Distribution is getting... wider. TikTok already owns "what's popping." iHeart owns "what's playing in the car, the office, and your aunt's kitchen." iHeart says it reaches nine out of ten Americans monthly and operates hundreds of stations across 160 markets - translation: they still have reach that social creators underestimate. ([newsroom.tiktok.com](https://newsroom.tiktok.com/tiktok-radio-from-iheart-and-tiktok-podcast-network-launch?lang=en))

Monetization is getting more formal. TikTok's native monetization is... fine. Sometimes great. Often chaotic. Podcasting - especially through a big network - tends to mean ad sales infrastructure, sponsors, and packaging. The tradeoff is control: the money gets more predictable, but the gatekeeping gets more real.

Your workflow is about to stretch. This partnership is built around studios in New York, Los Angeles, and Atlanta that support audio and video podcast production. So don't think "podcast" like 2016. Think "show," cut into clips, pushed back into the feed, and now also living in audio land. ([iheartmedia.com](https://www.iheartmedia.com/pressrelease/iheartmedia-and-tiktok-partner-launch-first-its-kind-multiplatform-partnership?utm_source=openai))

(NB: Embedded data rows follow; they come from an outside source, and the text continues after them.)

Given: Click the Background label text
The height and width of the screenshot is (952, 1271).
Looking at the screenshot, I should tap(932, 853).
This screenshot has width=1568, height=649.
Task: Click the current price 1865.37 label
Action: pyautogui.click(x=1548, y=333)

This fits a bigger shift: podcasts are video now. YouTube said it crossed 1 billion monthly active podcast viewers (yep, viewers), and Spotify keeps pushing video podcast monetization programs. TikTok doesn't want to watch that whole economy happen without it. ([techcrunch.com](https://techcrunch.com/2025/02/26/youtube-surpasses-1-billion-monthly-podcast-viewers/?utm_source=openai))

Also: TikTok is stitching itself tighter to music listening. Two days before this radio/podcast announcement, TikTok said Apple Music subscribers can play full songs inside TikTok with a new "Play Full Song" experience. TikTok's trying to own the discovery loop end-to-end, even if partners provide the pipes. ([newsroom.tiktok.com](https://newsroom.tiktok.com/en-us/company?utm_source=openai))

What to do next

  • Build a "two-format" version of your show. If you're doing interviews, commentary, education, whatever - design it so it works as audio-only and as a watchable cut (clean framing, readable captions, intentional pacing). The networks are optimizing for both.

  • Start pitching yourself like a category, not a personality. Radio and podcast sales teams buy "audiences." Tight your positioning: "I own X problem for Y person." Sounds boring. Makes you money.

  • Turn your TikToks into proof-of-demand. Make a folder of 10 clips that show repeatable formats (not one viral fluke). If you ever want a network deal, those clips are your trailer - whether anyone calls it that or not.

  • Own one direct line to your audience. Email list, SMS, Discord - pick one. Because the moment you start playing in bigger media ecosystems, you'll feel how fast "platform rules" become "someone else's rules."

Philipp aside: The feed is great for attention. Audio is great for trust. The creators who win stack both - then sell like adults.